Right now I'm playing with autocompletions in vim, and I've settled on supertab to handle my completions. While it's running very smoothly and (I think) exactly as it's designed, I'd like to know how to change something.
Firstly, I'm running 7.3.429 on Ubuntu 12.04LTS with
set completeopt=menuone,preview,longest
so that I have bash-type autocompletion with supertab, and default complete.
Let's suppose I have the following in my file:
aaabbbcccddd
aaabbccddeef
aaabbcddeeff
If I type aa
and hit Tab, then vim realized that aaabb
is the longest common string among the matches, so it inserts aaabb
and displays a menu containing the three options. If I really did want one of those options, then all is good. But maybe I really wanted aaaaazzzzz
, but didn't realize I hadn't typed it yet.
Is there a good way to say to vim, "Oh, I'm sorry! I didn't mean to tabcomplete after all! Please pretend I didn't."
Right now, the options apparent to me are to:
- Hit Tab or Shift+Tab enough times to get back to my initial. But if there are many similar words, especially up to different lengths, this is annoying.
- Hit backspace however many times necessary, or some other naive deletion. But these are surely unnecessary key strokes.
- Hit Esc+u to get an undo, but this undoes my whole word (or more if I typed quickly).
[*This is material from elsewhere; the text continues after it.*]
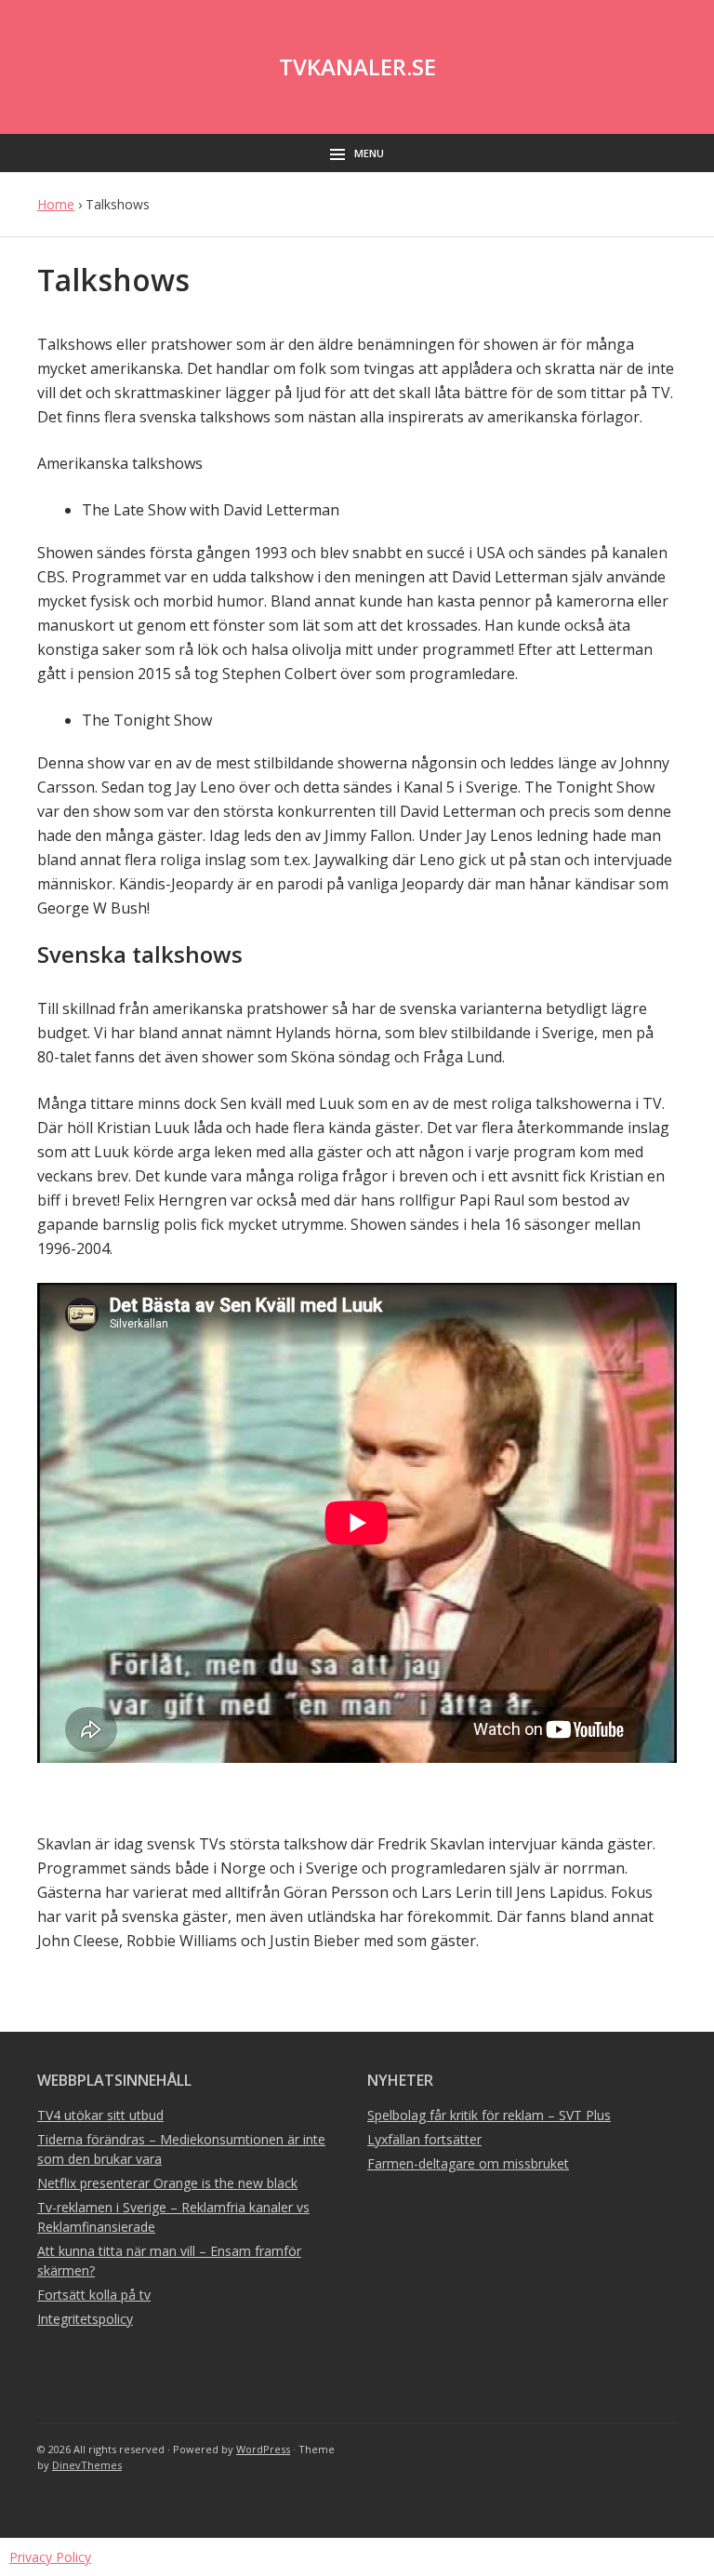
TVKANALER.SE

This is entirely unacceptable. And afterwards, I need to re-enter insert mode and retype. Gross.
- Hit Ctrl+U to undo without leaving insert-mode. But this also has a tendency to remove way too much.
- Hit Ctrl+W to delete the last word. While I get to do this without exiting insert-mode, I still have to retype. This is the best I have found so far.
If I didn't have longest
enabled, then I could use Ctrl+E, which quits the menu without inserting anything else. But since longest is on, it stops autocomplete but leaves the longest common match entered.
Surely there has to be a better way to do this.